Kobe Bryant's passing of Jerry West as the Lakers' all-time leading scorer will be forever a part of franchise lore. But as is often the case with The Mamba, the milestone wasn't reached without some controversy attached.
The accompanying loss featured Bryant taking 28 of the team's 73 total shots, indicative of an effort with few players making presences felt. Basically, you had Kobe, Ron Artest (15 points on nine shots) and... well... that's about it. The Lakers often appeared unsure whether the goal was to run the triangle or get Kobe a record, and Phil Jackson said at halftime to "get (Kobe) over the hump" so they could start "playing team ball." Obviously, the objective never came to pass.
You've already heard Gasol and Derek Fisher discuss the importance of playing inside-out and offensive balance. You've heard Phil offer a further two cents. With those shmoes accounted for, you can now get the perspective that really moves the needle:
-(1:45) Brian and I deem the 5-3 roadie solid enough, but felt it featured little truly great ball, a microcosm of the season as a whole thus far. Is this a sign of problems to come? Brian is a little more concerned than me about the lack of focus and execution, but even as somebody with no need to see January games approached like Gladiators fighting for their lives, I agree "fun time" is more or less done. Time to start the process of clicking.

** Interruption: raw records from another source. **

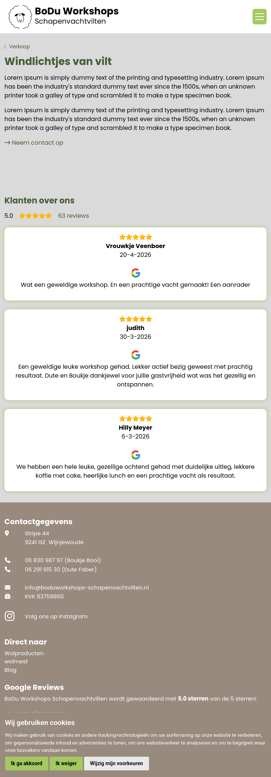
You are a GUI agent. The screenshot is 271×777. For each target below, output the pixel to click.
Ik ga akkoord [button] (26, 763)
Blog (10, 670)
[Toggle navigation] (260, 16)
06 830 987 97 (44, 560)
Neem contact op (37, 142)
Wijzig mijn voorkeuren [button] (116, 763)
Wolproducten (24, 653)
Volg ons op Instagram (56, 616)
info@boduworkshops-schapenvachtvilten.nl (87, 587)
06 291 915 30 (42, 569)
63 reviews (73, 216)
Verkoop (19, 46)
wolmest (16, 661)
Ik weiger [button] (66, 763)
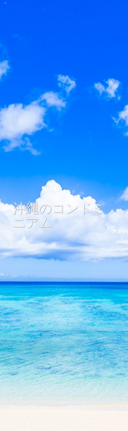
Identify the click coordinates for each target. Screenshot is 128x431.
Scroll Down (64, 424)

-With that in mind, we discuss the question of offensive balance (11:57). The happy medium between Kobe making his presence felt and everyone else chipping. What constitutes "too many shots" for Kobe, particularly with a bad hand and this many weapons at the Lakers' disposal? Is there controversy brewing in the locker room?
All that, plus a prog-rock reference! While his ability to inspire wayward youth may fall short of Gene Krupa's, does any lyricist in music history make us think like Neil Peart?